Tajemnica pożaru Mostu Łazienkowskiego nadal nierozwiązana
Most Łazienkowski w Warszawie nie został podpalony – wynika z ekspertyzy biegłego z zakresu pożarnictwa. Prokuratura Okręgowa wciąż nie wyklucza jednak tej hipotezy.
Biegły w zabezpieczonych próbkach wykrył 3 grupy substancji. Wśród nich m.in. terpeny. Chodzi o związki występujące naturalnie w drewnie lub zawarte w płynie łatwopalnym. Po przebadaniu kawałków desek, ekspert stwierdził, że pochodzą one ze źródeł naturalnych. Prokuratura zapowiada jednak dalsze badanie sprawy.
Jarosław Krajewski, przewodniczący Klubu Radnych PiS-u w Radzie Miasta Stołecznego Warszawy, powiedział, że prokuratura powinna zbadać też kwestię odpowiedzialności ze strony samego miasta.

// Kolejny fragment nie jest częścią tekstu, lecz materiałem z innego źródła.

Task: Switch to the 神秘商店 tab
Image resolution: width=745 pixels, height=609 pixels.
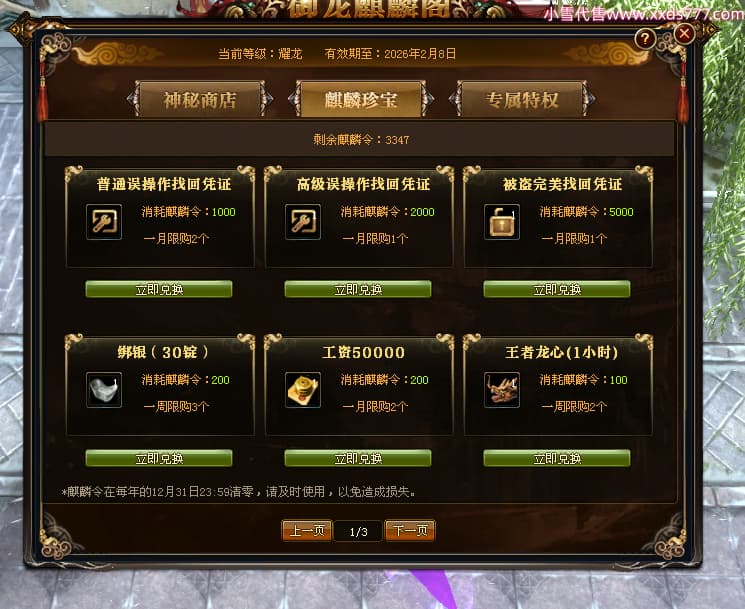Action: tap(200, 99)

– W celu zbadania czy nie doszło do popełnienia przestępstwa polegającego na niedopełnieniu obowiązków w postaci należytego zabezpieczenia mienia miasta stołecznego Warszawy, w taki sposób, żeby nie doszło do katastrofy budowlanej, czyli pożaru Mostu Łazienkowskiego – a w konsekwencji wyłączenia tego mostu na kilkanaście miesięcy z użytkowania. Brak mostu łazienkowskiego jest dzisiaj niezwykle odczuwalny – głównie przez mieszkańców prawobrzeżnych dzielnic Warszawy. Warto zwrócić na to uwagę, że doprowadzenie do wyłączenia jednej, ale kluczowej przeprawy mostowej przez Wisłę w stolicy powoduje paraliż komunikacyjny miasta – zaznaczył przewodniczący Klubu Radnych PiS-u w Warszawie.
Do pożaru mostu doszło w lutym. Prokuratura Okręgowa Warszawa-Praga wszczęła śledztwo w sprawie okoliczności pożaru. Obecnie przeprawa jest zamknięta. Prace remontowe – według zapowiedzi – mają zakończyć się jeszcze w tym roku.